I studied accounting. After university an internship and a year of work I realised what a terrible life choice that was for me. When I talked about my choice to leave the profession my friends and family resoundingly said “yeah, we didn’t know why you did accounting, it never seemed like you”. Thanks team, next time tell me earlier.
My parents never told me they wanted me to be an accountant, they were just stoked I finished school. But somewhere along the line I felt this worldly pressure to succeed, and ‘success’ clearly meant a proper career in a sensible firm. I think I made this pressure up myself; building it from offhand comments, assumptions about my sisters career and the promise of a three piece suit. I wanted to make my parents proud and thought that “I should” become an accountant. Since this was something that was never explicitly told to me, I never sat down and considered my decision – at least until I had become an accountant and the horrific decision closed round my heart like a grey cloud.
The big expectations you at least have a hope in catching out, but the little ones? Good luck. A great example of this (and test of some of your own unconsidered expectations) can be how you react to Lena Dunham. Right now go on her Instagram and take a look at some of her selfies, what do you think? If you find yourself thinking “she shouldn’t have put that up” chances are you have some internalised expectations about how females should be presenting themselves to the world. Just some of those little ‘I shoulds’ that you picked up on the road to being an adult.

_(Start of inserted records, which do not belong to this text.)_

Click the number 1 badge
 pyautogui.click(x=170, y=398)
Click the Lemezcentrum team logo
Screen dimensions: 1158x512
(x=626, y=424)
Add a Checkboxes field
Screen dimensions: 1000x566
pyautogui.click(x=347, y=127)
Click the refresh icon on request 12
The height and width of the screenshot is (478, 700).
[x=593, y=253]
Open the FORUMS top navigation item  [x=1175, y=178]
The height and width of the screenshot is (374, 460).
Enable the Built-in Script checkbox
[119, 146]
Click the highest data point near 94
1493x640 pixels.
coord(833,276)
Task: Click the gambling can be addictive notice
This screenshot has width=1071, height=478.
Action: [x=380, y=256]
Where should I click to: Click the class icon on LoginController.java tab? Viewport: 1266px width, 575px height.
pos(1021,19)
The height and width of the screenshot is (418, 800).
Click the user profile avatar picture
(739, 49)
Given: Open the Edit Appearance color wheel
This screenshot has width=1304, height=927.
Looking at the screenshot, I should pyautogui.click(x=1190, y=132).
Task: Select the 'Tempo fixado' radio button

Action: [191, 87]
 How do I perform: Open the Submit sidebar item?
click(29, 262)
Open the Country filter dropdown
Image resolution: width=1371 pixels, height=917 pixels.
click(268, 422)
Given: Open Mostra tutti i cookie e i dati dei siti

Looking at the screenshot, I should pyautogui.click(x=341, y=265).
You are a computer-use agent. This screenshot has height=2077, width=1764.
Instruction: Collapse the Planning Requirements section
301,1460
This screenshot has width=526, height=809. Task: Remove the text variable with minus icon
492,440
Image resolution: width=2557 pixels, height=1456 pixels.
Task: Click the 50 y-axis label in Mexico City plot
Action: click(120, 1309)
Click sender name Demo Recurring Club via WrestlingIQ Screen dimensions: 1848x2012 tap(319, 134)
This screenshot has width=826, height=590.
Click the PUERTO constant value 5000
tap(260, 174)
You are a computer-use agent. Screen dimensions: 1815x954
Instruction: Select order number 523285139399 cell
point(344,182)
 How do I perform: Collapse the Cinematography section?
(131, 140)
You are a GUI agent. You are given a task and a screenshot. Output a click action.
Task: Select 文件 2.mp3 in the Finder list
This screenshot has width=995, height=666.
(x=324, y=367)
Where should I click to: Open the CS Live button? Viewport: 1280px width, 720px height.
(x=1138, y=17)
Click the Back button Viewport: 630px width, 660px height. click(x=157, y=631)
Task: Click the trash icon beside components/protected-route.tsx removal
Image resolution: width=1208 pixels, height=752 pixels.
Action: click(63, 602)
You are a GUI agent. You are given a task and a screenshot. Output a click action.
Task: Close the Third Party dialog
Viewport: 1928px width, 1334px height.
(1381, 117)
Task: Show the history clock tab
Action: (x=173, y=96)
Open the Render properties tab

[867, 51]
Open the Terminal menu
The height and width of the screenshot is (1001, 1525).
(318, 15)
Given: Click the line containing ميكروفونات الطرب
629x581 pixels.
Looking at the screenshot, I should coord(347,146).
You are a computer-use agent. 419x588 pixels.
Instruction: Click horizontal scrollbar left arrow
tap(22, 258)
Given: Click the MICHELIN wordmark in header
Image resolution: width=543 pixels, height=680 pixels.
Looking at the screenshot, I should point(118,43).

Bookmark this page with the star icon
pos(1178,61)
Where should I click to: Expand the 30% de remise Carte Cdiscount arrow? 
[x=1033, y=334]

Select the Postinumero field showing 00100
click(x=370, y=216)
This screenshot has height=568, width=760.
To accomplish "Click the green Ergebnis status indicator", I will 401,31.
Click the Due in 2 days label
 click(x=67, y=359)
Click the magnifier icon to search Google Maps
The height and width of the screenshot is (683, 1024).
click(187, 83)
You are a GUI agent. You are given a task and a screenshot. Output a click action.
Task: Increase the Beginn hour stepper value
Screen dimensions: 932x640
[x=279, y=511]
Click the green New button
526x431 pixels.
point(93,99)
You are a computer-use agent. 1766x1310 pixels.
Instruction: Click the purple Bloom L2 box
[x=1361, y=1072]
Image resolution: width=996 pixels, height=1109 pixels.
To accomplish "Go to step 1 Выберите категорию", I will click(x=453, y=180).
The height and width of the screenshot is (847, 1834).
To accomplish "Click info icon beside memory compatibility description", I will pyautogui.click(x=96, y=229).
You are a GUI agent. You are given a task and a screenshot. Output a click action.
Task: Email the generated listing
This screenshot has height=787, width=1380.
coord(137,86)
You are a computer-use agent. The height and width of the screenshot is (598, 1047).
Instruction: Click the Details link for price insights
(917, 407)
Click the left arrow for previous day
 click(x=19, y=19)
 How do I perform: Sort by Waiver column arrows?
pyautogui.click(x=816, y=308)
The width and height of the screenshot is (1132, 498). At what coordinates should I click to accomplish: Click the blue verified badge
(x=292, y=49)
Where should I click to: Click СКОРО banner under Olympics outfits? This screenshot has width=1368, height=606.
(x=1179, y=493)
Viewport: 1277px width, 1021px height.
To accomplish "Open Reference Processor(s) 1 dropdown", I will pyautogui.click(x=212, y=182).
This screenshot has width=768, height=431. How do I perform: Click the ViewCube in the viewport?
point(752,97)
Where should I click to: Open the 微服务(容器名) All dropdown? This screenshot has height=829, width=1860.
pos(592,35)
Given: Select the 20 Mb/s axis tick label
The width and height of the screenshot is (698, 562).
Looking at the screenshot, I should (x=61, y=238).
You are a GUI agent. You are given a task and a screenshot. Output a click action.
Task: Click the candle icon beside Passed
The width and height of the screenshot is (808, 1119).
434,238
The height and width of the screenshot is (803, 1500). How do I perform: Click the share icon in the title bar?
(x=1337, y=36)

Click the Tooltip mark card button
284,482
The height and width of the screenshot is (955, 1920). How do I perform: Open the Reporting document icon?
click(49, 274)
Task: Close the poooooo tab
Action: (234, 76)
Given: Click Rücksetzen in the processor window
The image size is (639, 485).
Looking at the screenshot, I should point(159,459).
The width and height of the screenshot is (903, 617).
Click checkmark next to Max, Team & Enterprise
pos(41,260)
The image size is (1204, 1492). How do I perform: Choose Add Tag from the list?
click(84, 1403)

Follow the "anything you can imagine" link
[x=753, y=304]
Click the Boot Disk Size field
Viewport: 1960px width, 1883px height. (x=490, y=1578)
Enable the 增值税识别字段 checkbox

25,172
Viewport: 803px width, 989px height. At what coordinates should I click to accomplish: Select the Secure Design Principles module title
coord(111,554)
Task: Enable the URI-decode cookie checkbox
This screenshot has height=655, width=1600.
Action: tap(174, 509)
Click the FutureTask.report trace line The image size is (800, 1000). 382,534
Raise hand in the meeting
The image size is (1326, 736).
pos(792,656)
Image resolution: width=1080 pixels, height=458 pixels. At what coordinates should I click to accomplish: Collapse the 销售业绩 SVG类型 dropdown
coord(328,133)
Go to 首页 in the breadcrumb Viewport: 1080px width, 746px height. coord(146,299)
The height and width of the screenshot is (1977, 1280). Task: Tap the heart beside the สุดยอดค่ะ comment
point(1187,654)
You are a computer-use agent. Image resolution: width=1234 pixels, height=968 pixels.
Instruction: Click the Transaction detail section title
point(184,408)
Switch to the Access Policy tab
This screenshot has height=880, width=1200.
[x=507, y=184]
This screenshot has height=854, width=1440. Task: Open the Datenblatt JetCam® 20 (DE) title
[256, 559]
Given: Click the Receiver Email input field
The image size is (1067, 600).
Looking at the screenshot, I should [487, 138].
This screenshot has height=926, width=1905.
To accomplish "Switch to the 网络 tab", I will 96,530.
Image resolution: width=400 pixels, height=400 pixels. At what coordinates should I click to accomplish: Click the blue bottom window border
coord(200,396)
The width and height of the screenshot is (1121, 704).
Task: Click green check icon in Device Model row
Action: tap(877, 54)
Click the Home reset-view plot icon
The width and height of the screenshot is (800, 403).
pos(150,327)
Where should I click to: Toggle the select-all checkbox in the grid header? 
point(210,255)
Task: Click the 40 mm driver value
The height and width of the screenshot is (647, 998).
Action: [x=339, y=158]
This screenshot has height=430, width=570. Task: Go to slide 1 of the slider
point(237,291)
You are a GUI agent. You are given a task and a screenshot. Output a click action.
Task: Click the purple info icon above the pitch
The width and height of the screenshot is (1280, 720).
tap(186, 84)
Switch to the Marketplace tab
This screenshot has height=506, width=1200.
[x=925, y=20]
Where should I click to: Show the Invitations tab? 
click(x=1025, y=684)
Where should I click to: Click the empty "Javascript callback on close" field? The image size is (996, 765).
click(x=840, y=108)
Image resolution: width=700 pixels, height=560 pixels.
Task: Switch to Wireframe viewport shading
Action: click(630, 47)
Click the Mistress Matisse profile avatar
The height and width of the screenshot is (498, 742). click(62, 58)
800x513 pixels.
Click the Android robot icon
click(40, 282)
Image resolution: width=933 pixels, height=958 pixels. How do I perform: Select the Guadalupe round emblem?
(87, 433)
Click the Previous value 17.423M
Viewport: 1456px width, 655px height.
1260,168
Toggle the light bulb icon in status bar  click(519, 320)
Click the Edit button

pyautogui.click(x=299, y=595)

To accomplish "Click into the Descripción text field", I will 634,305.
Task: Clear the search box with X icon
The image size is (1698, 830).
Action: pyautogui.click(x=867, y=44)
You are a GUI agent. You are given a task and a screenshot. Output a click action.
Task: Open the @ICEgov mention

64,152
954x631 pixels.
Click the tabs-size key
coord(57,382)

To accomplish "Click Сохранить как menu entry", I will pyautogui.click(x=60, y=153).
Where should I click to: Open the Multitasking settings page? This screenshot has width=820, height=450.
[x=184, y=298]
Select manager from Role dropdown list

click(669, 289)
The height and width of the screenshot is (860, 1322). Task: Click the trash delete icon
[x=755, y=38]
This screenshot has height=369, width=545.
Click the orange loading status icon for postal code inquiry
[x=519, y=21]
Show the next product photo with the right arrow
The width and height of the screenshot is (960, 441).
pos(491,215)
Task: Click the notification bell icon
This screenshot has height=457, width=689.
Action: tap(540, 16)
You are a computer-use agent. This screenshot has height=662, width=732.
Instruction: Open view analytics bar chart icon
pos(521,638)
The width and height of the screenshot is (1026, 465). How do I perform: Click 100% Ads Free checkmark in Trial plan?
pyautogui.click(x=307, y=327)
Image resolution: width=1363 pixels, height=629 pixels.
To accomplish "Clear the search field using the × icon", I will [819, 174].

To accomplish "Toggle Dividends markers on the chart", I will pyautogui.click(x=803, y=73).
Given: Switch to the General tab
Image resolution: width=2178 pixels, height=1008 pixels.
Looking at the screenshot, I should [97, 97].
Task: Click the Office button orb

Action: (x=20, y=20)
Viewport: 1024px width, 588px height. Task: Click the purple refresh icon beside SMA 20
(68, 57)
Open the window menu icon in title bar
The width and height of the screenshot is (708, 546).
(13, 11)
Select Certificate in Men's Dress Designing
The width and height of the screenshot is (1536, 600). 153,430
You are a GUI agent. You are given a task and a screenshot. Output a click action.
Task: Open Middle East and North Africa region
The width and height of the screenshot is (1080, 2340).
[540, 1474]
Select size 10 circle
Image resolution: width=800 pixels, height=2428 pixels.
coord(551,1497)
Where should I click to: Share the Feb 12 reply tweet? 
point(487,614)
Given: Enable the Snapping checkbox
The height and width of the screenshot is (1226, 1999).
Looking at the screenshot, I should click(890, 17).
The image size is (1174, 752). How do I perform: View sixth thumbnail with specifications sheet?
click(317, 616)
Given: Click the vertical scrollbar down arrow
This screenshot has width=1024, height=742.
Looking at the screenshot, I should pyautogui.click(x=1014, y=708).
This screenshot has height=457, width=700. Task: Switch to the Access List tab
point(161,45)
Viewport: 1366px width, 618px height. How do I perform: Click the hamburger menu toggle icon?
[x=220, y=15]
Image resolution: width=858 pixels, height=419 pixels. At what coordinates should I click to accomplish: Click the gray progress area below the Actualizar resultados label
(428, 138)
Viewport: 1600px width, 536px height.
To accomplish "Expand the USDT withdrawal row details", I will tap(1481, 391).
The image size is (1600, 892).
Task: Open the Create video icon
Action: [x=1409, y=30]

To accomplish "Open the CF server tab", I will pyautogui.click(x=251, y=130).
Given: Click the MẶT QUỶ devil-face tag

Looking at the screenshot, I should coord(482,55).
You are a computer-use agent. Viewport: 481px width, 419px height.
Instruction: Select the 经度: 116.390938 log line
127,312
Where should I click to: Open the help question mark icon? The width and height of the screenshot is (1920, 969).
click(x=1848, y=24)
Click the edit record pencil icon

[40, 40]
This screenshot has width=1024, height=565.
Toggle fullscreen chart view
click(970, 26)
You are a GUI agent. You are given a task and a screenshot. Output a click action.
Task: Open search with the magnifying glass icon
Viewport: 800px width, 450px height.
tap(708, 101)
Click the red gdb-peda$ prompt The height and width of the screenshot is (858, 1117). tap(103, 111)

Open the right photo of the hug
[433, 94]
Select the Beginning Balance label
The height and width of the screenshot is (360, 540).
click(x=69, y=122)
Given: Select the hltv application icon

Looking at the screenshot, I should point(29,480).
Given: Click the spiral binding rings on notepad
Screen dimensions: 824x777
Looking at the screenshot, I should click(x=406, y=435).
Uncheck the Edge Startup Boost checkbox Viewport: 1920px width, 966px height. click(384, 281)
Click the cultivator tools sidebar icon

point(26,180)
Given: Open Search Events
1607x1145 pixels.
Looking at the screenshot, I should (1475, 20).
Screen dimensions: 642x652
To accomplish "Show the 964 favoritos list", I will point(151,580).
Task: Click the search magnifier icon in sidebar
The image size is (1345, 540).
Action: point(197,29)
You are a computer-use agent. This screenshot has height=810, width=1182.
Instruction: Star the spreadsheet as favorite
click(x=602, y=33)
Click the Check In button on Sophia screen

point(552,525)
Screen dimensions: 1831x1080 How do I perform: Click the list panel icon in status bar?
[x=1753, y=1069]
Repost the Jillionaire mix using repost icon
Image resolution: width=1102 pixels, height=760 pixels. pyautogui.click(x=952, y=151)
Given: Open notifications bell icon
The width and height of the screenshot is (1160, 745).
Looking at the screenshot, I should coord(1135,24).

Who said you should only post a picture that makes you look skinny? Seriously it is one of my favourite things to watch people who talk about being body confident take a look at Dunham’s pictures and be somehow repulsed by a stomach being on display. Why shouldn’t she post pictures of her body and be proud of them? You can’t claim not to be influenced by Barbie, celebrities and advertising, when you cringe at a photo of a girl with normal sized thighs.
But this isn’t actually about Lena. What does your reaction to her say about how you think about yourself when you look in the mirror? How you think about other people’s bodies will have a direct link to how you think about your own. This little “I should” that you never really considered could be having a daily negative impact on your life every morning when you look in the mirror and hate the way your stomach outline can be seen against your t-shirt.
Looks is a very easy one to elaborate on, but these expectations invade every moment of our lives. Next time you are feeling anxious, stressed or upset about something instead of just considering the emotion (and thinking you are failing) take a look at the “I should” that is driving it. Is it an expectation you are happy to have in your life? Or is it just a little bit of bullshit that you picked up along the way and can happily burn in a bonfire.